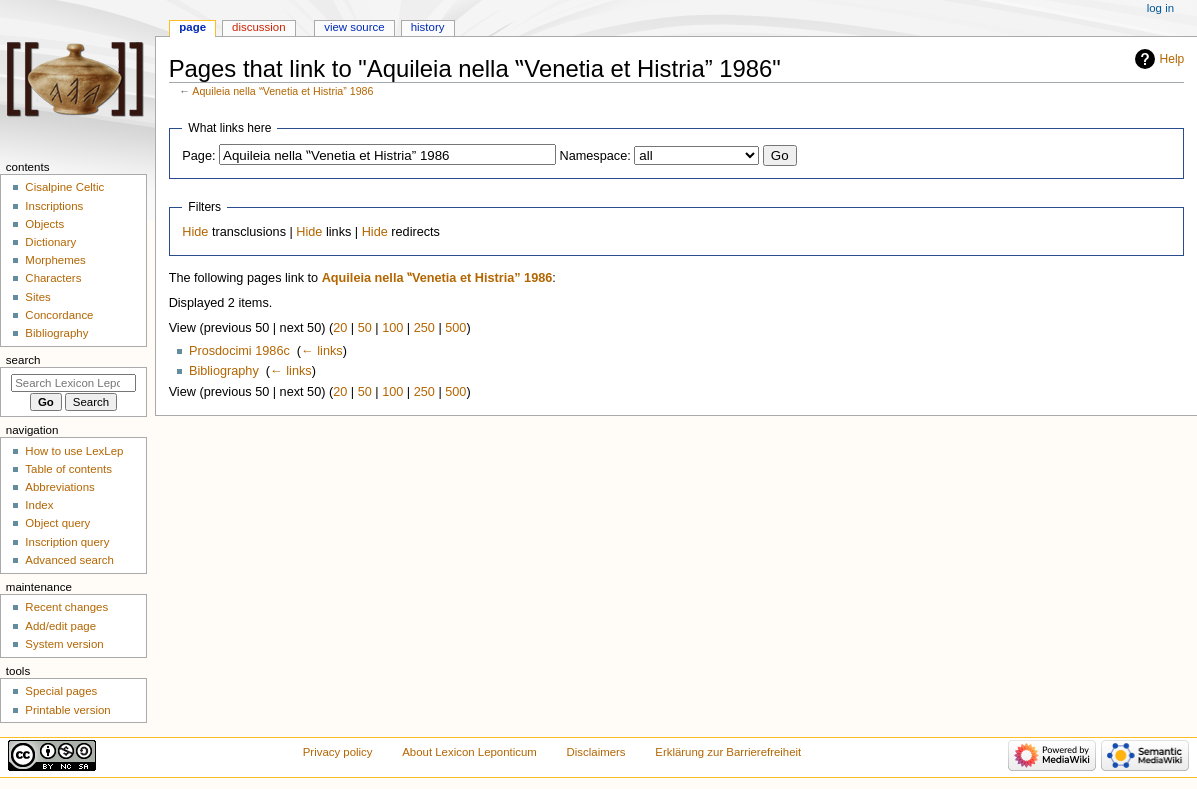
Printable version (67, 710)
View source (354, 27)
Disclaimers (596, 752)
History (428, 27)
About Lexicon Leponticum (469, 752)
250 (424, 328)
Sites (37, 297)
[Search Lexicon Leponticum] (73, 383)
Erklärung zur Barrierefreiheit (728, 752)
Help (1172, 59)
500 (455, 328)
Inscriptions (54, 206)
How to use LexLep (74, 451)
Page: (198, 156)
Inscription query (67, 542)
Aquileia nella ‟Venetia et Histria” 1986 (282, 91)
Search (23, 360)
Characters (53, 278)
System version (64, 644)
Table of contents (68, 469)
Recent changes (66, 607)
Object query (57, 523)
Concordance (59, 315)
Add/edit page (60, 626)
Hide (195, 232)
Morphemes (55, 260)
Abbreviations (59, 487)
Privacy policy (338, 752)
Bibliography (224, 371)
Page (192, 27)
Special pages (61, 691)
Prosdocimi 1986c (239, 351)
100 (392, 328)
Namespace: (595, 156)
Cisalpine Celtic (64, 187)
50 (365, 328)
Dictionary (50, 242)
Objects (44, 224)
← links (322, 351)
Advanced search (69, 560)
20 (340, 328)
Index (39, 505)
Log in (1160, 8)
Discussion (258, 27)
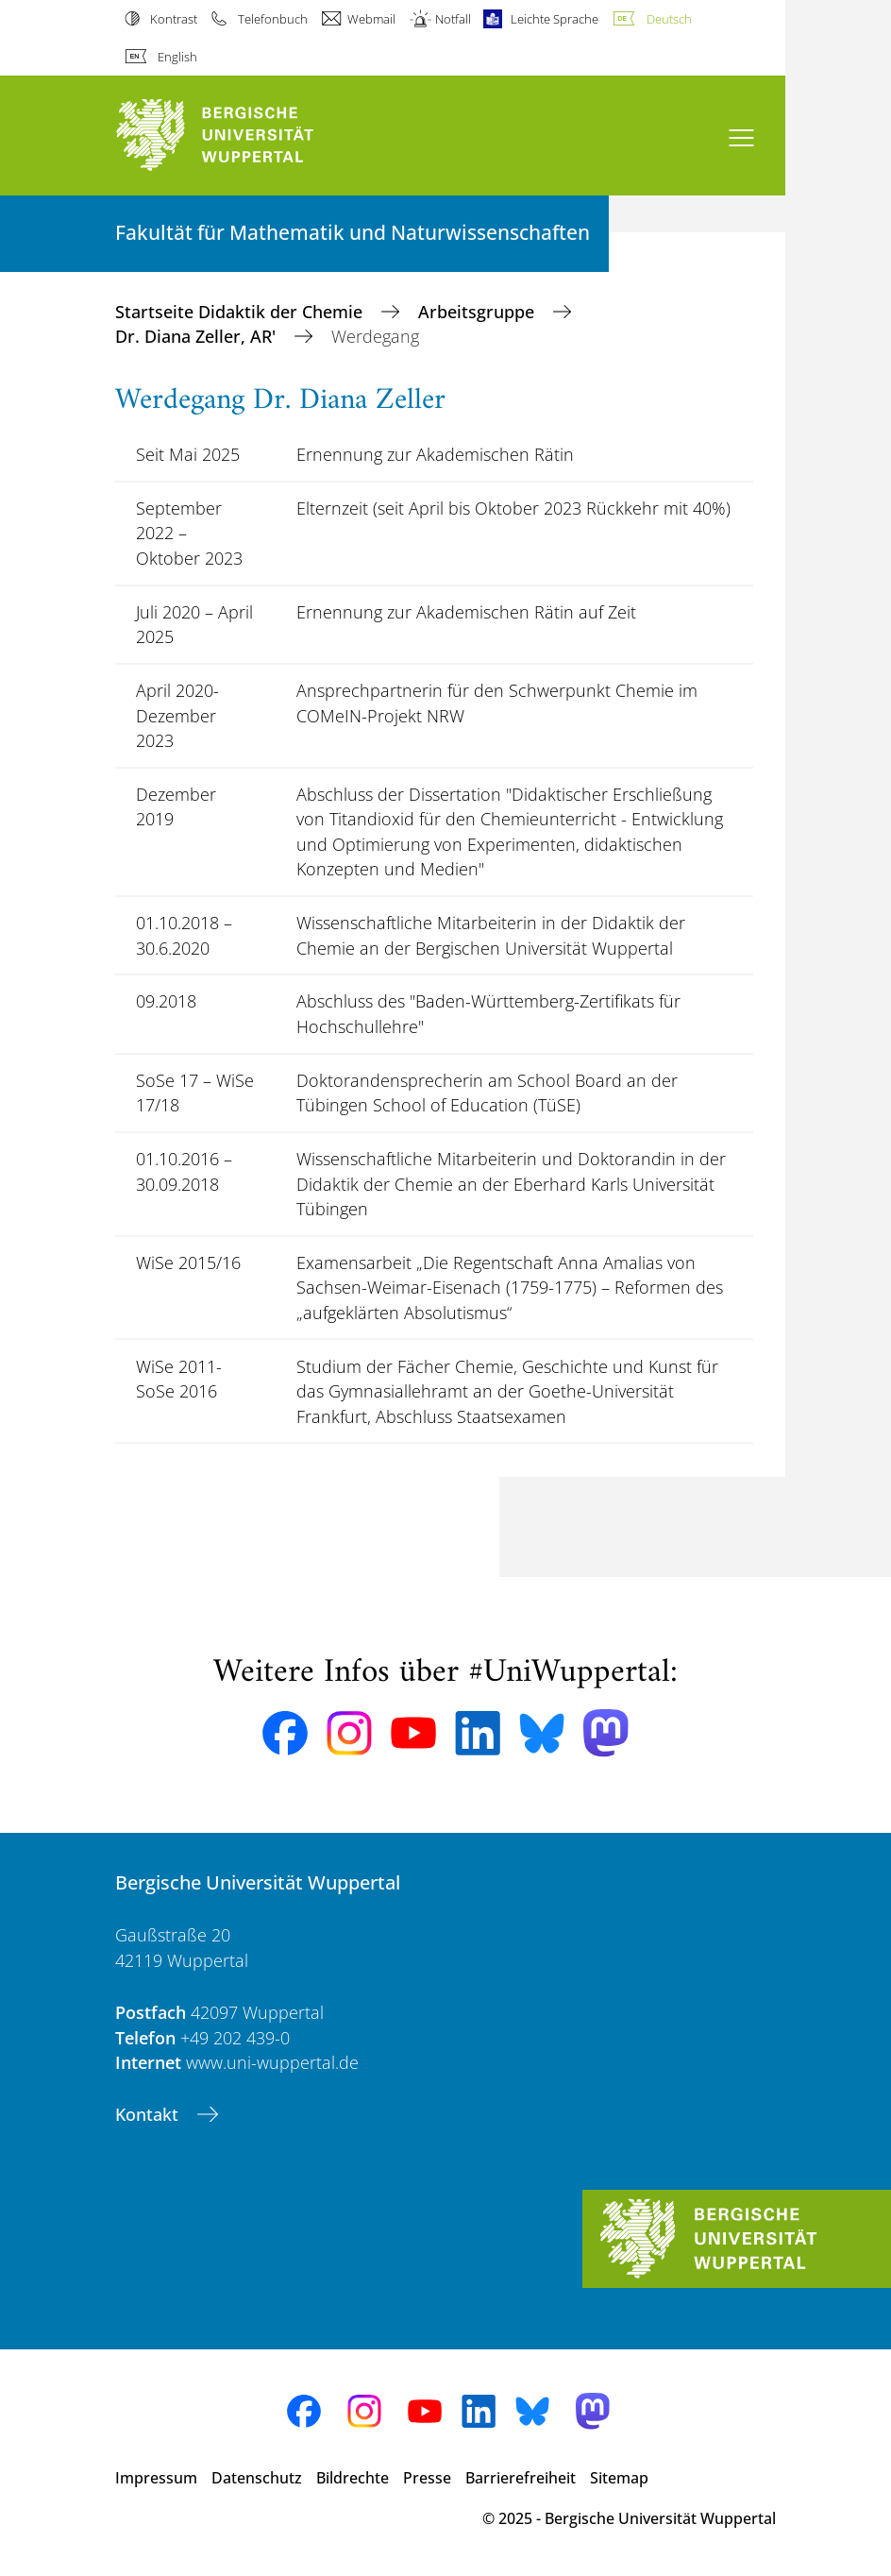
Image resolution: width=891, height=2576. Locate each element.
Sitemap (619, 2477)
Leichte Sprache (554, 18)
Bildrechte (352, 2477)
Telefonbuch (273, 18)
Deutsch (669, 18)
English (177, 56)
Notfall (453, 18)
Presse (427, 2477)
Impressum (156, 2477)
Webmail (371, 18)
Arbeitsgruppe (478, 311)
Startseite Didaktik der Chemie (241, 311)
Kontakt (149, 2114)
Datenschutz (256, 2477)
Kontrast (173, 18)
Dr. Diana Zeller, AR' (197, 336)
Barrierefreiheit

==

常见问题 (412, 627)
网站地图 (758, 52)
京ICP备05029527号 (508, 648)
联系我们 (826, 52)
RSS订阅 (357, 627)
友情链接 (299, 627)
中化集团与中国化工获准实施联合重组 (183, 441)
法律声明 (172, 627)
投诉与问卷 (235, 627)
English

---

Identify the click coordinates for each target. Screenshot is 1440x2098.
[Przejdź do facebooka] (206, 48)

[THE REQUEST]:
Count the lines of the listing above that contain the string "Leponticum", and give only the number.

[EXERCISE RESULT]:
2